**Source extract**
The shared structure, uObjTxtr union 

typedef union		{
  uObjTxtrBlock_t		block;	// texture load parameter using LoadBlock
  uObjTxtrTile_t		tile;	// texture load parameter using LoadTile
  uObjTxtrTLUT_t		tlut;	// TLUT load parameter	 
  long long int		force_structure_alignment;
	} uObjTxtr;

gSPObjLoadTxtr

gSPObjLoadTxtr(Gfx *gdl, uObjTxtr *tx)
gsSPObjLoadTxtr(uObjTxtr *tx)

Gfx *gdl; The display list pointer.
uObjTxtr *tx; The pointer to the texture load data structure

gSPObjLoadTxtr performs each loading operation by referring to the texture loading parameters which are held by the above-mentioned three structures.

The three structures have the common member variables type, image, sid, flag, and mask. First, we will explain these five common member variables.

  • type
    gSPObjLoadTxtr distinguishes each structure using the value of type, the structure's member variable. Each value of type and corresponding structure, and each operation is shown below.

    Type ValueStructureOperation
    G_OBJLT_TXTRBLOCK uObjTxtrBlock_t texture load using LoadBlock
    G_OBJLT_TXTRTILE uObjTxtrTile_t texture load using LoadTile
    G_OBJLT_TLUT uObjTLUT_t loading of TLUT

  • image
    image, the member variable, specifies the texture data in the main memory to be loaded, or TLUT data address. This texture data must be 8 byte aligned.

  • sid, flag, and mask
    These three member variables are used for bypassing the reloading operation if the texture in question is already loaded. If the requested texture is already loaded, g[s]SPObjLoadTxtr will not perform the load operation.

To determine the existence of the texture in question in TMEM using the RSP, the RSP must analyze the loading destination area for each texture load operation. This is time consuming, and not a very good option.

**Provided material**
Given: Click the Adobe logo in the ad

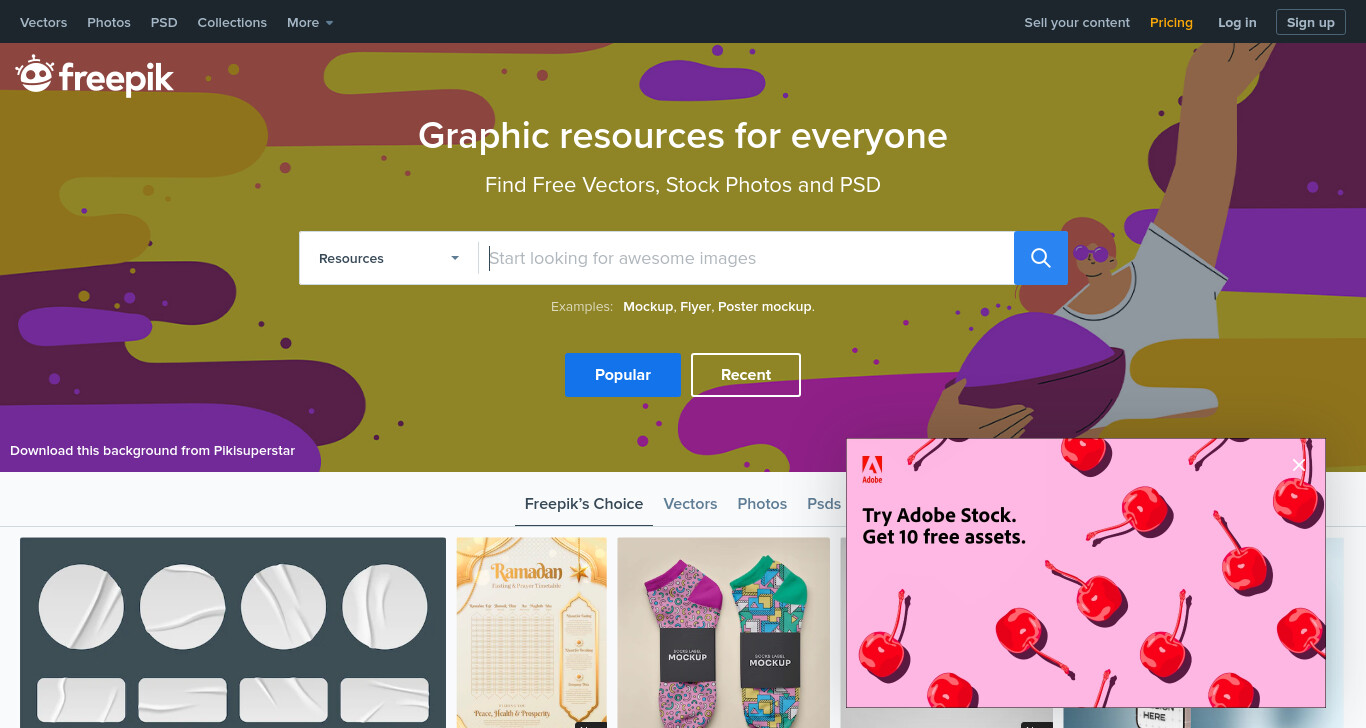Looking at the screenshot, I should pyautogui.click(x=872, y=469).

**Exercise instructions**
Please write out the gSPObjLoadTxtr text again, starting at the words "Type ValueStructureOperation" and stopping after "very good option.", and rename "TMEM" to "texture memory". Nothing in the material matters for this work.

**Response for this exercise**
Type ValueStructureOperation
    G_OBJLT_TXTRBLOCK uObjTxtrBlock_t texture load using LoadBlock
    G_OBJLT_TXTRTILE uObjTxtrTile_t texture load using LoadTile
    G_OBJLT_TLUT uObjTLUT_t loading of TLUT

  • image
    image, the member variable, specifies the texture data in the main memory to be loaded, or TLUT data address. This texture data must be 8 byte aligned.

  • sid, flag, and mask
    These three member variables are used for bypassing the reloading operation if the texture in question is already loaded. If the requested texture is already loaded, g[s]SPObjLoadTxtr will not perform the load operation.

To determine the existence of the texture in question in texture memory using the RSP, the RSP must analyze the loading destination area for each texture load operation. This is time consuming, and not a very good option.